* _Task item_: Taking the line that contains "Viewport: 720px width, 370px height." as the first and the final line of the records as the last, write out every line between them exactly, ends included, and nothing else.

* _Material supplied_:
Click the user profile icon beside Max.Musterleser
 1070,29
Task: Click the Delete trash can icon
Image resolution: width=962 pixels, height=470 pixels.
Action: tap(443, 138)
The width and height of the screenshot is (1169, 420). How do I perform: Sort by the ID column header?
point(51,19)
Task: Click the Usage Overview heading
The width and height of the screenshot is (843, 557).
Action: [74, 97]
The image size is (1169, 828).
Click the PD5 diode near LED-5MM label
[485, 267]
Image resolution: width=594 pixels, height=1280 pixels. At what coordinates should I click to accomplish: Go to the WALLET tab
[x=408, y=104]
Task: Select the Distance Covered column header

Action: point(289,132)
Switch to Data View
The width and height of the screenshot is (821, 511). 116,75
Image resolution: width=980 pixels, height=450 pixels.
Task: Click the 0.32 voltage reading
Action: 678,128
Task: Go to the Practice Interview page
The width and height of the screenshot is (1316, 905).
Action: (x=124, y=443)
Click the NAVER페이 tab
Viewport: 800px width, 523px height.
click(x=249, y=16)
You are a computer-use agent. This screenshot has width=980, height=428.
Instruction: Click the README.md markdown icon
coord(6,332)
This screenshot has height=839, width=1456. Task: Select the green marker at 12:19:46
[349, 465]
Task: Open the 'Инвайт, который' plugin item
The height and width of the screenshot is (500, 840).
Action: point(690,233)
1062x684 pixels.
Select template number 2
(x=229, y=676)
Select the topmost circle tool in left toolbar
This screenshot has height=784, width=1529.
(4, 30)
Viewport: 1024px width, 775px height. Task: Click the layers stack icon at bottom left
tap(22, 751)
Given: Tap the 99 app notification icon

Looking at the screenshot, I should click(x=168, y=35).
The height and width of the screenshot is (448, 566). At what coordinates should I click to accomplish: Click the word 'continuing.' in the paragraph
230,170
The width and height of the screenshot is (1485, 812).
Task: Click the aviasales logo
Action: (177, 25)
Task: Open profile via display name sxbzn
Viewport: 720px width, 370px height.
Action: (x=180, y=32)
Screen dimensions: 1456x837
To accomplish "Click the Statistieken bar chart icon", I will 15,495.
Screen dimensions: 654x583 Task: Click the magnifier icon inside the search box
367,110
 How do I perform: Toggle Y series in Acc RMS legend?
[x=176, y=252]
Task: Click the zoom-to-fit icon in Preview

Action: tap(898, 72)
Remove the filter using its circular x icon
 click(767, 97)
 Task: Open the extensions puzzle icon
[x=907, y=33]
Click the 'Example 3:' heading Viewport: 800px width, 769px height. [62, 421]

* _Exercise result_:
Viewport: 720px width, 370px height.
Action: (x=180, y=32)
Screen dimensions: 1456x837
To accomplish "Click the Statistieken bar chart icon", I will 15,495.
Screen dimensions: 654x583 Task: Click the magnifier icon inside the search box
367,110
 How do I perform: Toggle Y series in Acc RMS legend?
[x=176, y=252]
Task: Click the zoom-to-fit icon in Preview

Action: tap(898, 72)
Remove the filter using its circular x icon
 click(767, 97)
 Task: Open the extensions puzzle icon
[x=907, y=33]
Click the 'Example 3:' heading Viewport: 800px width, 769px height. [62, 421]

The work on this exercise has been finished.